The management of cancer has evolved over the period of time, and with the use of supportive medicines, the accompaniments of treatment, once considered as debilitating, has become manageable. Treatment of various cancers including HNSCC has witnessed intensification in the form of escalation of radiotherapy doses as well as use of combination therapies like concurrent chemotherapy [8]. Of the many side effects, OM is a significant accompaniment of anticancer therapy and is associated with interruptions in treatment as well as responsible for decrease in QOL of patients [9].

OM involves mucous membrane of the oral and oropharyngeal cavity and has a dose-response relationship with radiotherapy doses. Particularly, the incidence has been found to be higher in patients treated with higher radiation doses (>50 Gy), in those treated with concurrent chemotherapy or altered fractionation, and also in patients where the irradiated area predominantly involves oral cavity and oropharynx [10]. OM affects the patients in a multifactorial manner, causing significant pain and decrease in oral intake, and this may be further aggravated by superimposed infections [10]. This is also associated with loss of weight, increased use of resources, and increase in the cost of treatment [11].

Management of OM encompasses nutritional support, control of pain, treatment of concomitant infections as well as treatment of any complications like bleeding and ulceration [12]. Frequent oral rinses (4–6 times with saline) are recommended for the prophylactic management of OM in patients receiving radiation therapy for HNC. Benzydamine [1318] has been found to be effective in reducing OM as well as associated pain across multiple studies. Epstein et al. [14] in their double-blinded, multicentric, randomized study found that use of benzydamine in patients treated with moderate dose of radiation reduced rates of erythema and ulceration and also use of analgesics significantly (p < 0.05 for all endpoints). Similarly, Kazemian et al. [5] found the frequency of mucositis more than grade 3 to be 43.6 vs. 78.6% in the benzydamine group compared to the placebo group (p = 0.001).
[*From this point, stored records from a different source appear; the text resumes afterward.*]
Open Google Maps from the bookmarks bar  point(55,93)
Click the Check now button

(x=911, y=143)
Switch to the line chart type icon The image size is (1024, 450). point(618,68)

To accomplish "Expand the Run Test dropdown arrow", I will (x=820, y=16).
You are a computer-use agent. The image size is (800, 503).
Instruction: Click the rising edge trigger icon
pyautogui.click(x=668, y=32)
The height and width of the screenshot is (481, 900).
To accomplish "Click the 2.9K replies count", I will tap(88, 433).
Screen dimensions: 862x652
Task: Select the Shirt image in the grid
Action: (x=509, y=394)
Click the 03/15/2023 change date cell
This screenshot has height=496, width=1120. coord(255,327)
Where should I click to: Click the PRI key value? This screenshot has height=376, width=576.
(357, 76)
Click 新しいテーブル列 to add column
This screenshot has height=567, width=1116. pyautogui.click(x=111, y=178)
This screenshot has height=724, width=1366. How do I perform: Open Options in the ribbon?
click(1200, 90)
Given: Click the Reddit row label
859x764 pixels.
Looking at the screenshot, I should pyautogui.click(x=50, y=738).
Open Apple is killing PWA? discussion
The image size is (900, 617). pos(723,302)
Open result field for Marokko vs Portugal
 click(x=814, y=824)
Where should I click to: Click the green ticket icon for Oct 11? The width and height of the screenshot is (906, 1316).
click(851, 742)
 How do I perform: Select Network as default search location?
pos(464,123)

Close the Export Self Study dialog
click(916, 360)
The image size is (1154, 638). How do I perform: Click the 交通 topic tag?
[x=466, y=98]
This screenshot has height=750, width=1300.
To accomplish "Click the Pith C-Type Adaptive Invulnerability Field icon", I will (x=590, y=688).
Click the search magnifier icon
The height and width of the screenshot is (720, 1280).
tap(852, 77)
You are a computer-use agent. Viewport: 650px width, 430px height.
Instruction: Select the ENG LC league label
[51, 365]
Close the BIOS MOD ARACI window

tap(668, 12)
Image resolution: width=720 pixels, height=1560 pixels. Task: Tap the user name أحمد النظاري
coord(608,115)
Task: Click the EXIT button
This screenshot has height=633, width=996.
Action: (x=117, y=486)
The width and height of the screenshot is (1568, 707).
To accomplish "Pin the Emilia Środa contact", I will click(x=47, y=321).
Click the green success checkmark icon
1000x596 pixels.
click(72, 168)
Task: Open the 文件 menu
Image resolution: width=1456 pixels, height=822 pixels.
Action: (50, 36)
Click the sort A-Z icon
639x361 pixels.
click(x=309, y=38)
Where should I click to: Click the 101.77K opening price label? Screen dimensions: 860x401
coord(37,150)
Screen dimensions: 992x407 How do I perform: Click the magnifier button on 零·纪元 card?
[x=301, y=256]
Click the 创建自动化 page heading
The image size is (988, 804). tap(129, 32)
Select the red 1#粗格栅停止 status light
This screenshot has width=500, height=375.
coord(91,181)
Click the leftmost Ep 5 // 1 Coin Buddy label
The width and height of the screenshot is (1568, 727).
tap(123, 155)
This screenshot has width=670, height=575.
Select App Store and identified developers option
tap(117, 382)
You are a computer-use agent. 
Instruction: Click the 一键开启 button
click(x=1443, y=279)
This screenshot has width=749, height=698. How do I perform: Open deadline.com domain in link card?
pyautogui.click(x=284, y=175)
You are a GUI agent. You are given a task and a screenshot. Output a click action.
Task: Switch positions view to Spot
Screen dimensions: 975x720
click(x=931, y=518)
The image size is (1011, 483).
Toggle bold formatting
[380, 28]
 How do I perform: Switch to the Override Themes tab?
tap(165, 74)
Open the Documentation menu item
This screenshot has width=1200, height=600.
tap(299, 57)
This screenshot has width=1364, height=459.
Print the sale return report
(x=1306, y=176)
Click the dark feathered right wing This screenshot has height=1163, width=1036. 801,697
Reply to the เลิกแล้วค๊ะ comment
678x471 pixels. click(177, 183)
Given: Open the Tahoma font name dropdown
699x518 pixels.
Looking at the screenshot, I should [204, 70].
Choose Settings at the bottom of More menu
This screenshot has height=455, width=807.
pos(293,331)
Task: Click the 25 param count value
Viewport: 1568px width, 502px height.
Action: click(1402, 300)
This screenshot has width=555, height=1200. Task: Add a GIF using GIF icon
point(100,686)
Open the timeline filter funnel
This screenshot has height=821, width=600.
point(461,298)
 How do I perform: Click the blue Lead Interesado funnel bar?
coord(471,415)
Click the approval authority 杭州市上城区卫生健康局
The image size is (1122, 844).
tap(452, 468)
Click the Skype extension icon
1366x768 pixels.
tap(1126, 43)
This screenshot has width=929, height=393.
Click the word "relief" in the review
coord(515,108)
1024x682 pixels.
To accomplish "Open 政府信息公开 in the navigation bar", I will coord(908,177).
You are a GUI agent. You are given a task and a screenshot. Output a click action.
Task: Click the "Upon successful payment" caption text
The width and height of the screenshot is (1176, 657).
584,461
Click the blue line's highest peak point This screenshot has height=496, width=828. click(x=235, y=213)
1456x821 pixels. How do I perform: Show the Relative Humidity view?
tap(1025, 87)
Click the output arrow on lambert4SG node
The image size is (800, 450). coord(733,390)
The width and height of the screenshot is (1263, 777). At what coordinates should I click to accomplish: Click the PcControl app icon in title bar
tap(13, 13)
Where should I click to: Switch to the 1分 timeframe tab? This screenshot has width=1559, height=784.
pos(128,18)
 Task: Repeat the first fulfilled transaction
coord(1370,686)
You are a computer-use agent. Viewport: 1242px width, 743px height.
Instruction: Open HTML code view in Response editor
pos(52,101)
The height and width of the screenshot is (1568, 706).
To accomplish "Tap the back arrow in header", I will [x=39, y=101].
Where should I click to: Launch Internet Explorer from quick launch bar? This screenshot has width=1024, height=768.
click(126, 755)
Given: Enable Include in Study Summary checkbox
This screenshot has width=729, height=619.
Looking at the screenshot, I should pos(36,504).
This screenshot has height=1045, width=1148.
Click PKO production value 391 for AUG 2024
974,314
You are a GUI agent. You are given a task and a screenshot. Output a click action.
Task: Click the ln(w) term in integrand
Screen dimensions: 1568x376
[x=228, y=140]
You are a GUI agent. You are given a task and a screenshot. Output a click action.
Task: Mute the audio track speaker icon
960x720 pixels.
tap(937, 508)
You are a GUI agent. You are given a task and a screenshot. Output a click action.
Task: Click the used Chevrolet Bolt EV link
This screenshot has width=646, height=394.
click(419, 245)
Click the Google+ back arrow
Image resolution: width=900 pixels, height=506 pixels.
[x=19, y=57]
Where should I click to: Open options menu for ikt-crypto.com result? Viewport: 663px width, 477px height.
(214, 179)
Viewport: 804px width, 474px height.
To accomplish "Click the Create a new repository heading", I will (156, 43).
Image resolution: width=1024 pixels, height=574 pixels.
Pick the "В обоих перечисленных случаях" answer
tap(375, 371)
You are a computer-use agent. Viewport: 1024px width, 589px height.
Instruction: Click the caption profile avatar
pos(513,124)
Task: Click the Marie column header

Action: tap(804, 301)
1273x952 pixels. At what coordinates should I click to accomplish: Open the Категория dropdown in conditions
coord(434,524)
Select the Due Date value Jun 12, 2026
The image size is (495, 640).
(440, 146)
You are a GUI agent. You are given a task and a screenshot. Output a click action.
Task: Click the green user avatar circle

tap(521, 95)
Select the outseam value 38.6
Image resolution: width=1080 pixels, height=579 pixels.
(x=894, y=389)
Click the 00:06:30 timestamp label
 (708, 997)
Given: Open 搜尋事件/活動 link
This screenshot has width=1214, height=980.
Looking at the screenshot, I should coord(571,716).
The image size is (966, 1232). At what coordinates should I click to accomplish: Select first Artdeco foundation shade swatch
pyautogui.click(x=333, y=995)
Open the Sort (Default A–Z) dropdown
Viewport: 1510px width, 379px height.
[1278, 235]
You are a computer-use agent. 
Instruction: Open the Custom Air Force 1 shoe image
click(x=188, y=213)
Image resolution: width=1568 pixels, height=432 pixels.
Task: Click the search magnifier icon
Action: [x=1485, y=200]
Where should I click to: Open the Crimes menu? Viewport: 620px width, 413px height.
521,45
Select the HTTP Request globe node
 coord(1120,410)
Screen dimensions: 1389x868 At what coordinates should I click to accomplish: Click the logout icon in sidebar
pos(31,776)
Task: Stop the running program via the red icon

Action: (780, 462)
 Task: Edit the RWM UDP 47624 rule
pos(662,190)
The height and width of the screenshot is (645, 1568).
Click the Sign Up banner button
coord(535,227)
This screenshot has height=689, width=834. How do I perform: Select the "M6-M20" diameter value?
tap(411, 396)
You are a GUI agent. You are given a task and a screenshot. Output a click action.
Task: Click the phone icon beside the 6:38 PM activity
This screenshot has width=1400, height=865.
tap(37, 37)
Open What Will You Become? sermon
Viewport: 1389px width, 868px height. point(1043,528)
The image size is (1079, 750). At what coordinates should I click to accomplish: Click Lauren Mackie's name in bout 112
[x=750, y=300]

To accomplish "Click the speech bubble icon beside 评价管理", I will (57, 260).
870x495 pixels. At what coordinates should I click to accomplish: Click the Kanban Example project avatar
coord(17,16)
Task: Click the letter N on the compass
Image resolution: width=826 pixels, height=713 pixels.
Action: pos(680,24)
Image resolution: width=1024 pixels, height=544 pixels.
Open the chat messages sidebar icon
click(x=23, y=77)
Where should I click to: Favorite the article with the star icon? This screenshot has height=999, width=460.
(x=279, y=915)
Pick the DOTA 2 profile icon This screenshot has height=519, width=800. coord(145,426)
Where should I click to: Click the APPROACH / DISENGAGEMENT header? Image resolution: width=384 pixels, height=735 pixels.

Although, no studies have been reported regarding the use of benzydamine in patients treated with high dose of radiation therapy (>50 Gy) or in patients treated with concurrent chemotherapy, we in our study found a significant reduction in the rates of grade 3 mucositis in patients treated with radiation dose >50 Gy (62.1 vs. 36.4%; p = 0.038) and lesser, although not a statistically significant reduction in rates of grade 3 or higher OM in patients treated with concurrent chemotherapy (64.3 vs. 43.3%; p = 0.091). We also found lesser rates of RTF, IVF supplementation, and hospitalization rates in patients treated withhigher radiation dose arm (Group B compared to Group A) but not in the concurrent chemotherapy arm (Group D compared to Group C).

One limitation of our study is inadequate sample size of the treatment groups studied. We restricted the number of patients based on the available resources with us. Nevertheless, the results of our study should be taken as hypothesis generating and not confirmatory, and this should lend support to the design and conduct of large, multicentric, randomized study in this regard to further validate the findings of our study.

Conclusion

Benzydamine oral rinses in addition with saline rinses significantly reduces the rates of oral mucositis, Ryle’s tube feeding, intravenous supplementation, and hospitalization in patients of head and neck cancers treated with radiation doses >50 Gy and up till 70 Gy. The role of benzydamine in patients treated with concurrent chemotherapy or biological therapy needs to be further studied.